C'est dans les quartiers comme Notre-Dame-de-Grâce, Ville-Marie Ouest et Westmount que la répression policière est la plus élevée. Même chose dans le quartier Mont-Royal-Outremont, où les contraventions de moins de 5000 $ ont connu un bond spectaculaire, passant de 58 en 2012 à 306 l'année suivante. C'est la proverbiale pointe de l'iceberg, nuance toutefois le commandant Liboiron, qui ne peut dire si une volonté politique explique l'ampleur des contraventions dans des quartiers huppés. Mais il est possible, selon lui, que les interventions pour les graffitis soient plus nombreuses dans ces quartiers, simplement parce que les policiers ont moins de problèmes avec la drogue ou d'autres incivilités.

Trois façons de sévir

Il existe trois façons de sévir contre les graffiteurs : avec des poursuites au civil, au criminel ou en refilant la facture de nettoyage au contrevenant (ou à ses parents s'il est d'âge mineur).

- _Consignes de l'exercice_
(1) Les affirmations suivantes concordent-elles avec le texte sur les graffitis ? Pour chacune, répondez par oui ou non et citez textuellement les mots décisifs du texte.
(a) Dans le quartier Mont-Royal-Outremont, les contraventions de moins de 5000 $ sont passées de 58 en 2012 à 306 l'année suivante.
(b) Le commandant Liboiron affirme qu'une volonté politique explique l'ampleur des contraventions dans les quartiers huppés.
(c) Il existe quatre façons de sévir contre les graffiteurs.
(2) Pouvez-vous reproduire fidèlement le passage du texte sur les graffitis qui commence à « C'est dans les » et se termine à « ou d'autres incivilités. » ?

- _Liste des enregistrements_
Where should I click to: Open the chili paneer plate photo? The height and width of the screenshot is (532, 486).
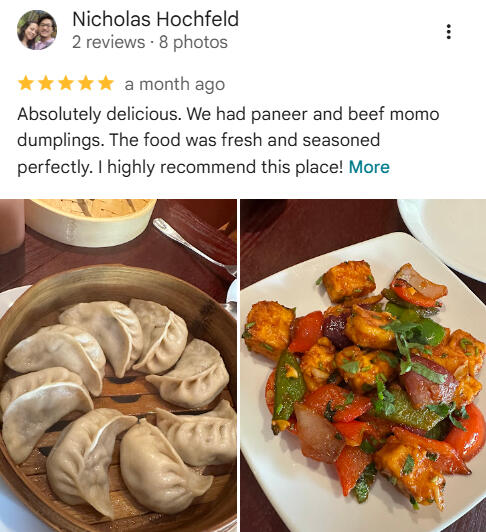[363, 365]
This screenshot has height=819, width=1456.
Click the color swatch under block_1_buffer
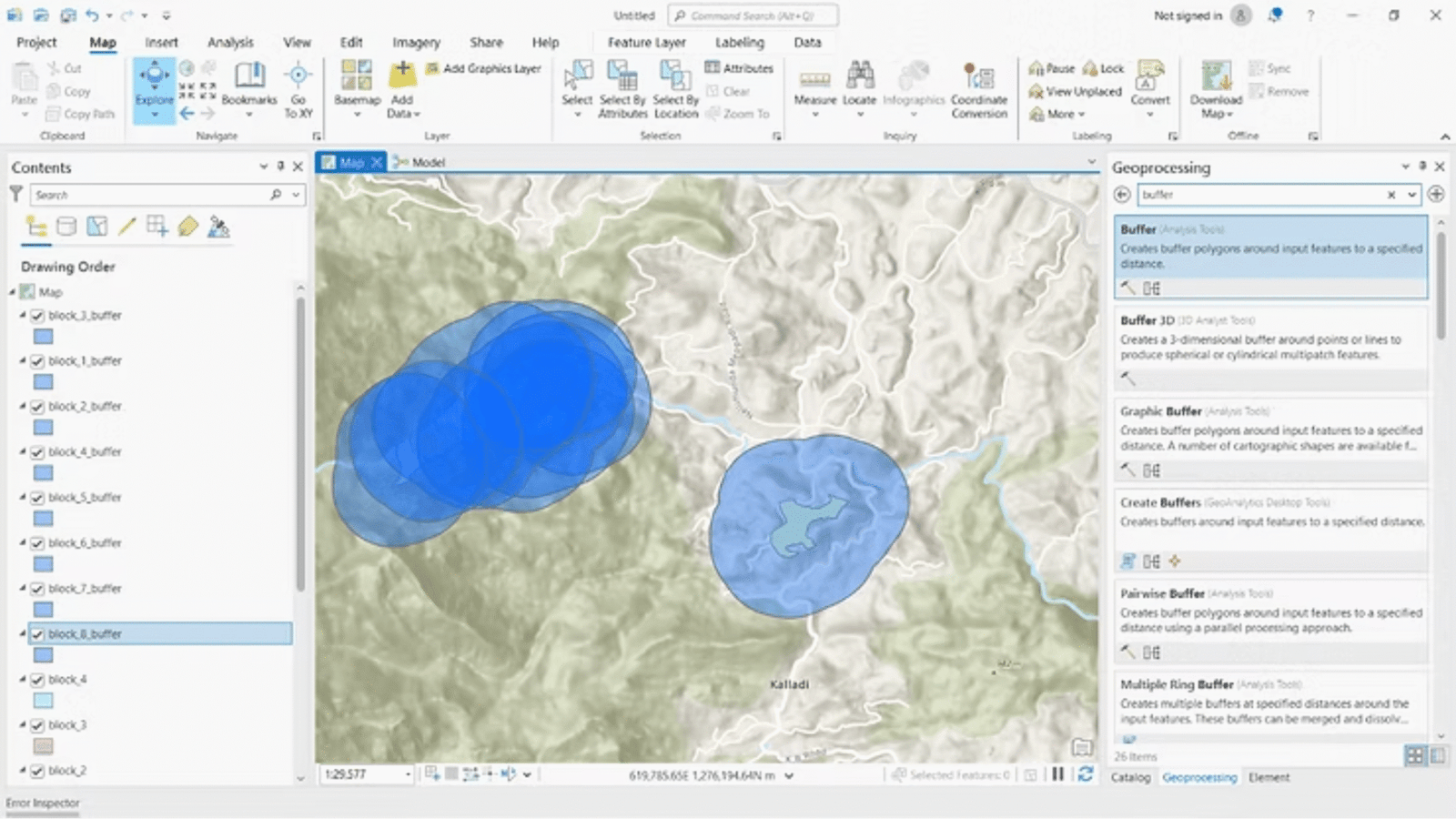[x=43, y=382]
==
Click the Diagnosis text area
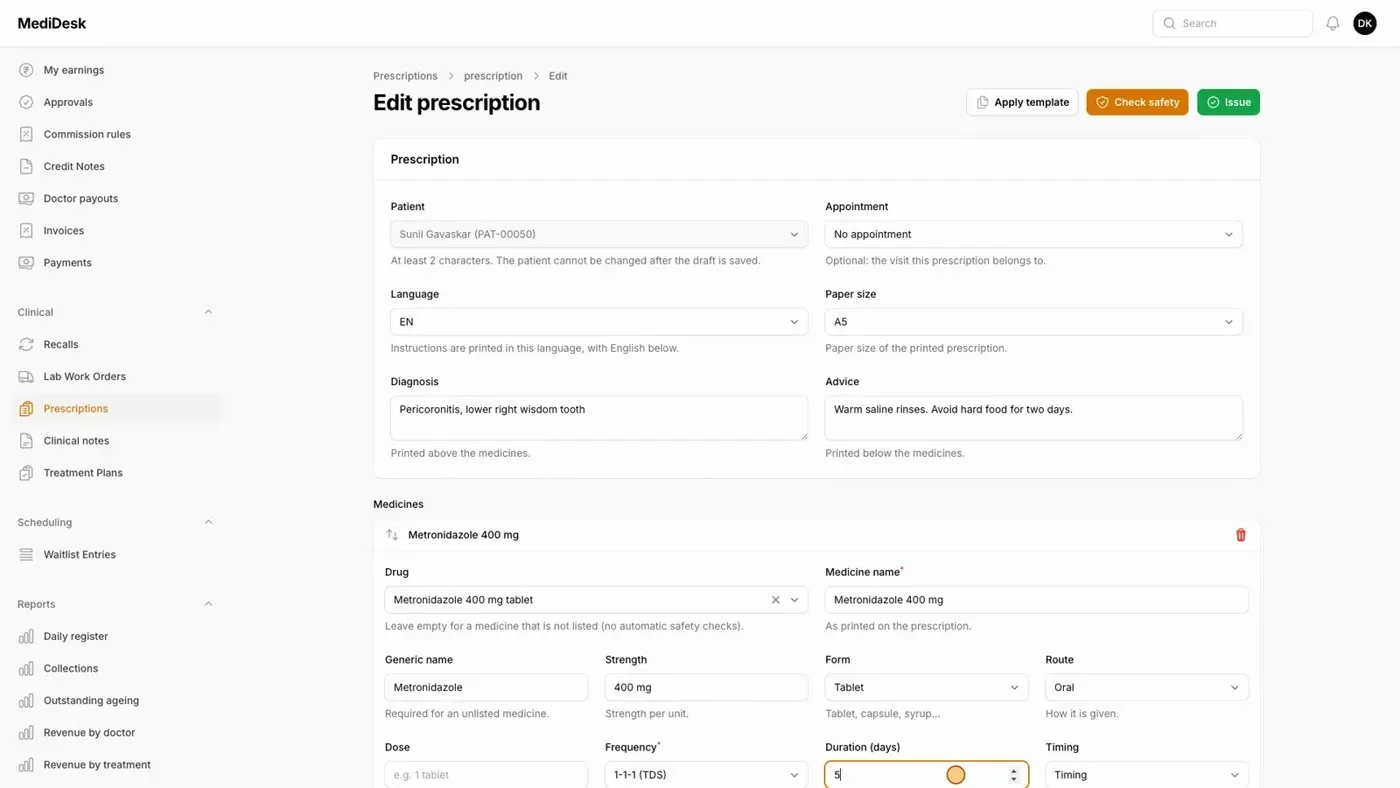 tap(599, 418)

- _Réponses par consigne_
(1)
(a) Oui : « passant de 58 en 2012 à 306 l'année suivante ».
(b) Non : « qui ne peut dire si une volonté politique explique l'ampleur des contraventions dans des quartiers huppés ».
(c) Non : « Il existe trois façons de sévir contre les graffiteurs ».

(2)
C'est dans les quartiers comme Notre-Dame-de-Grâce, Ville-Marie Ouest et Westmount que la répression policière est la plus élevée. Même chose dans le quartier Mont-Royal-Outremont, où les contraventions de moins de 5000 $ ont connu un bond spectaculaire, passant de 58 en 2012 à 306 l'année suivante. C'est la proverbiale pointe de l'iceberg, nuance toutefois le commandant Liboiron, qui ne peut dire si une volonté politique explique l'ampleur des contraventions dans des quartiers huppés. Mais il est possible, selon lui, que les interventions pour les graffitis soient plus nombreuses dans ces quartiers, simplement parce que les policiers ont moins de problèmes avec la drogue ou d'autres incivilités.